271 posts in 1285 days


#14 posted 1197 days ago

Thanks Jonathan,

I have some scrap of the walnut to play on, and I will be sure to check out your blog. I’ll keep the can of SealCoat, since I’ve never used shellac before – dewaxed or not. From all the things I’ve been reading here and elsewhere since getting interested in learning about woodworking, I know shellac is in my future somewhere! Now I can fool around with the SealCoat on scrap & learn something.

Someone mentioned using a sprayer – I should say here (sorry for the repeat for folks that already know) that I am a squeeky brand-new newbie, and I don’t have hardly any tools, let alone a sprayer, workbench, etc.
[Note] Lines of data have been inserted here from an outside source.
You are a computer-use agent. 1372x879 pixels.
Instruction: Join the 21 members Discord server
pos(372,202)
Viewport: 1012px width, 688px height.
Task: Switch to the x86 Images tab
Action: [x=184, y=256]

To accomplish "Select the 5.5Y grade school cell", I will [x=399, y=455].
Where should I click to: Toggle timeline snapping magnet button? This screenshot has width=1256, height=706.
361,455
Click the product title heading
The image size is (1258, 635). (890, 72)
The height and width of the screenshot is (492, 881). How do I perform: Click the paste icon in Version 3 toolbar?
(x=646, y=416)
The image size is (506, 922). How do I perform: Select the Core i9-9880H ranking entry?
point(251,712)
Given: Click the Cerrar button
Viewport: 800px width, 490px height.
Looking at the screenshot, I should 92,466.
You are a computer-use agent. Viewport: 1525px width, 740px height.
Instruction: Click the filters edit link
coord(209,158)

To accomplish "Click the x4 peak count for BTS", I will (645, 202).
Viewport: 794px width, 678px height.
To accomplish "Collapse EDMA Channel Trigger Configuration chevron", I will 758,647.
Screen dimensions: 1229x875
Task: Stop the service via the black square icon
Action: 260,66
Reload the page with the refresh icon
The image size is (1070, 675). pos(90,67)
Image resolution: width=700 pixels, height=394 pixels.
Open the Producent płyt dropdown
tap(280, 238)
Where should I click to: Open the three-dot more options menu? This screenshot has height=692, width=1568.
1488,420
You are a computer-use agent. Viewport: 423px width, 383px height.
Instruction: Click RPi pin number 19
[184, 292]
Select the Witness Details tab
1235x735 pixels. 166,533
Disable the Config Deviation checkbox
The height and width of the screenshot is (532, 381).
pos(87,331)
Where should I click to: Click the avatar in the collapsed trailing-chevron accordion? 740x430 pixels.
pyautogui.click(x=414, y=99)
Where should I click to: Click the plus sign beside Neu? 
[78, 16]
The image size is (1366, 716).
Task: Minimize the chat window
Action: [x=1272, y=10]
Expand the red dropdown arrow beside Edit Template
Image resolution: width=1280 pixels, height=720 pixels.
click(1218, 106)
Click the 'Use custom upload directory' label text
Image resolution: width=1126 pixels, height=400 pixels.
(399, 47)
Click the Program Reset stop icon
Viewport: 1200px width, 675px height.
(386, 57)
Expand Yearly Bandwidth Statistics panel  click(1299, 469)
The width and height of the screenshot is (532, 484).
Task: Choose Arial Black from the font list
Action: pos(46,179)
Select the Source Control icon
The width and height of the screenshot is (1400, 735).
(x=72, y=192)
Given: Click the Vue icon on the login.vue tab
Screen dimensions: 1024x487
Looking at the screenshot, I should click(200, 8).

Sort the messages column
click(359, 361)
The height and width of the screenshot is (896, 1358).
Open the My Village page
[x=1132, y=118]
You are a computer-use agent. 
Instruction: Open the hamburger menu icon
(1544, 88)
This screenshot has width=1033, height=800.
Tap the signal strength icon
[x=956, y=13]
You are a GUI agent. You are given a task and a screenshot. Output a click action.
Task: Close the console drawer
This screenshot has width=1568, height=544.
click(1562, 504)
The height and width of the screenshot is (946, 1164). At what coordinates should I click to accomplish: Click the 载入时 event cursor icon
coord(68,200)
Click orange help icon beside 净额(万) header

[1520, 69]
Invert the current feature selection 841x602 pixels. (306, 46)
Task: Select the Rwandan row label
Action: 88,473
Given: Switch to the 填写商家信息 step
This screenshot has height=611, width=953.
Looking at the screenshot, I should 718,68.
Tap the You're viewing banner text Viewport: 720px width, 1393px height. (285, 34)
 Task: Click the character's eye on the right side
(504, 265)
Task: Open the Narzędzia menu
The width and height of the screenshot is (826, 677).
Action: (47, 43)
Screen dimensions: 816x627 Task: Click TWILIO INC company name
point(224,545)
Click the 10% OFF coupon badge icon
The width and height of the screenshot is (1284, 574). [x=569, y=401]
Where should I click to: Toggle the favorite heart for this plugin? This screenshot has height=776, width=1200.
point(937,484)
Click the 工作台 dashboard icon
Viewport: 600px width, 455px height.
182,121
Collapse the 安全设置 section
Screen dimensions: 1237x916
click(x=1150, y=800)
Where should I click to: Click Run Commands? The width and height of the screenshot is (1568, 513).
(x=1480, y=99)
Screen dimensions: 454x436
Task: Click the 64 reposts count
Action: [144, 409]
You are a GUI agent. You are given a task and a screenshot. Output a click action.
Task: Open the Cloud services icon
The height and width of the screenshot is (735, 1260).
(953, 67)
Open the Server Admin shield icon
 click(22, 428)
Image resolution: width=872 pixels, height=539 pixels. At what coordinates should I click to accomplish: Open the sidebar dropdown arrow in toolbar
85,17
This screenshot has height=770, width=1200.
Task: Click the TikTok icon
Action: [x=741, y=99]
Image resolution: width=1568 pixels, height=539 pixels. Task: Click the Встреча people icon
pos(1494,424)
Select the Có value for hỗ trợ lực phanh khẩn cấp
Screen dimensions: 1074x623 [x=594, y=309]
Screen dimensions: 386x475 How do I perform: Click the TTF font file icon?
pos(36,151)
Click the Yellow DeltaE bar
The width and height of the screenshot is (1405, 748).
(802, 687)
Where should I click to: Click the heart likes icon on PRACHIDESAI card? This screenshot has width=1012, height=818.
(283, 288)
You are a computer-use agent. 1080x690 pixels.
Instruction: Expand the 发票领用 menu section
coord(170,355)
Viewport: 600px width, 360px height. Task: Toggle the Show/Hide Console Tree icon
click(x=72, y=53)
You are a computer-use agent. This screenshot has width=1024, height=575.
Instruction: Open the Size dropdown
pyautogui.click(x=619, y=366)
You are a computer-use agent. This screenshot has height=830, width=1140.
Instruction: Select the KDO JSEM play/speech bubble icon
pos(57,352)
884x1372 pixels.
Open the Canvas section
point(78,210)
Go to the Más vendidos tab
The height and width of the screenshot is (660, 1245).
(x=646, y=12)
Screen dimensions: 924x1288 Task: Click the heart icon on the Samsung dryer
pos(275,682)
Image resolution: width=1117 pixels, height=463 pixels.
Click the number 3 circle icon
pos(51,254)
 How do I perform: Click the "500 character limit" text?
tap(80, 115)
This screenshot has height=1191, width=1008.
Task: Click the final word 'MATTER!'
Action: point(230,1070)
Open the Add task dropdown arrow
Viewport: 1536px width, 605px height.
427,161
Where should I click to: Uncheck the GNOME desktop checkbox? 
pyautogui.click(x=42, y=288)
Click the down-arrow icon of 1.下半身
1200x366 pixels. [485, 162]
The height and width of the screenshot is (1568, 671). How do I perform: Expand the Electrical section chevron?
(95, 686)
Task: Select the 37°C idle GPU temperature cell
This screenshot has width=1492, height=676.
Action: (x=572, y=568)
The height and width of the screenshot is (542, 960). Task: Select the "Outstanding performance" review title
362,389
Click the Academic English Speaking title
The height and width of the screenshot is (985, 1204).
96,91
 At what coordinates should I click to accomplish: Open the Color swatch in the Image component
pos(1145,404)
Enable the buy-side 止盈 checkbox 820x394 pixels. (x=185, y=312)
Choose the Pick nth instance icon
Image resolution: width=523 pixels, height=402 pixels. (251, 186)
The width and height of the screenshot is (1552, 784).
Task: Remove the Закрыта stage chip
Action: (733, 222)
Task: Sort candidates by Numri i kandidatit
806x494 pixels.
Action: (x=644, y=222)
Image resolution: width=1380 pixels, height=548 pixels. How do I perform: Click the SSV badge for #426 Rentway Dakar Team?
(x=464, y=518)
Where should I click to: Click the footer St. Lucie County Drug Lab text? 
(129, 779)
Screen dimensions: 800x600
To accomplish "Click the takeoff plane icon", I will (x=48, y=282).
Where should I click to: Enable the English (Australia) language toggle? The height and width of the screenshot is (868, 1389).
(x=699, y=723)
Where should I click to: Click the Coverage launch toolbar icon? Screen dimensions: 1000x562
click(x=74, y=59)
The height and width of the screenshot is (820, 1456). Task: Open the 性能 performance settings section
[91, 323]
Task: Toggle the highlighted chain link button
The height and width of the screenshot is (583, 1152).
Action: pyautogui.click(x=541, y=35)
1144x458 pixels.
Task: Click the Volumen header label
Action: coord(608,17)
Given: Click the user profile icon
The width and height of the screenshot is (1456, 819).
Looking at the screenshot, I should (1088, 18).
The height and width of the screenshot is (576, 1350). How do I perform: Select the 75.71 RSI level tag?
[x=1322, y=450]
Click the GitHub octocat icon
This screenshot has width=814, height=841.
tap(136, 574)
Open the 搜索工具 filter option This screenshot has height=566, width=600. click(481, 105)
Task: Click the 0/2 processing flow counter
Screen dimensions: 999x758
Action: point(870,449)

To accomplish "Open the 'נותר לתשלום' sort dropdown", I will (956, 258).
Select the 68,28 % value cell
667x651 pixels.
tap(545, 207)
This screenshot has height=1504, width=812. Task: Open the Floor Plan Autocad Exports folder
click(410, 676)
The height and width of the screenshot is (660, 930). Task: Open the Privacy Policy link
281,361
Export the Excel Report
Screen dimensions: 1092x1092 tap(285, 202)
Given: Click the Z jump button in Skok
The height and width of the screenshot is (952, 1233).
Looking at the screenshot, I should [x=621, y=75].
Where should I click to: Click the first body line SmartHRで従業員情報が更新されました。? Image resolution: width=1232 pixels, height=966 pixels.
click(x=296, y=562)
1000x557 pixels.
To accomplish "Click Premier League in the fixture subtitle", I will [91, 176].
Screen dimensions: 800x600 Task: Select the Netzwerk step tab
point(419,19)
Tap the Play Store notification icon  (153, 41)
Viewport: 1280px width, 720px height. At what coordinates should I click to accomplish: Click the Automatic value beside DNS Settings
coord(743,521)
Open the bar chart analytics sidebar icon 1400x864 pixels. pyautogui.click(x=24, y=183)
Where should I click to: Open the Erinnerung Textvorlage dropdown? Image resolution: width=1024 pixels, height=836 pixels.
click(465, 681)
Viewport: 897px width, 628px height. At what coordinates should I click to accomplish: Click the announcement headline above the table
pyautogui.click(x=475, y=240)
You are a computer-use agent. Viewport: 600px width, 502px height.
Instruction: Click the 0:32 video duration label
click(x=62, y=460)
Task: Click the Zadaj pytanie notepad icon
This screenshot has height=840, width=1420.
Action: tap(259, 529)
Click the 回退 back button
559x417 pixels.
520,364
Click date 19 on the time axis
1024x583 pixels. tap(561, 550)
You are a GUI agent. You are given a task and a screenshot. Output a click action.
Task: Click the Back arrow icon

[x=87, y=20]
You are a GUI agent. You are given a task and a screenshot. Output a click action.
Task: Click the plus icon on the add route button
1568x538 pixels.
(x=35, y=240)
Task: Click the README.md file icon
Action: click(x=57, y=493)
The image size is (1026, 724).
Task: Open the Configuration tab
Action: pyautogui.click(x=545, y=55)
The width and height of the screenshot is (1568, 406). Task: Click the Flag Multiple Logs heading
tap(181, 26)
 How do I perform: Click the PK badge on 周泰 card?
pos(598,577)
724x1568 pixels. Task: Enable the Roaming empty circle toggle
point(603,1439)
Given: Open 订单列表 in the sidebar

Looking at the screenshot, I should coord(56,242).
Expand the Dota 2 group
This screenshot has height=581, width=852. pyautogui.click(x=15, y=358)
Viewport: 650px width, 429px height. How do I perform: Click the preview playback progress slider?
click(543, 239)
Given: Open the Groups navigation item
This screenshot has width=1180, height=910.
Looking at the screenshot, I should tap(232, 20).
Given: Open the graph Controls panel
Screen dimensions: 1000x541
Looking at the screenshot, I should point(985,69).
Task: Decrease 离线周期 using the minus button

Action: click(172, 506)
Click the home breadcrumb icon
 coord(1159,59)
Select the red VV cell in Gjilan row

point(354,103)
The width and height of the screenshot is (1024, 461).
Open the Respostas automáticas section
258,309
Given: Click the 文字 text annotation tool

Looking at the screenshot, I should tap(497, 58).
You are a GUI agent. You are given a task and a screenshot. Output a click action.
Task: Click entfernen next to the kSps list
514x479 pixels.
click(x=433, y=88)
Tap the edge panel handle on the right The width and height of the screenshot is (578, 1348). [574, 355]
The workbench is something I’m hoping to find space for, but I don’t know…but no sprayer, I’ll be applying any finishes by hand.

Thanks everyone!!

-- - Cindy, texture freak -

View Jonathan's profile

Jonathan

2603 posts in 1649 days


#15 posted 1197 days ago

I took a long time in submitting my above comment, so I guess you’re familiar with the colored Watco DO then, sorry.

As far as I know, you can put oil based (anything) over the Watco, especially once it’s cured, as Dan mentioned above.

-- Jonathan, Denver, CO "Constructive criticism is welcome and valued as it gives me new perspectives and helps me to advance as a woodworker."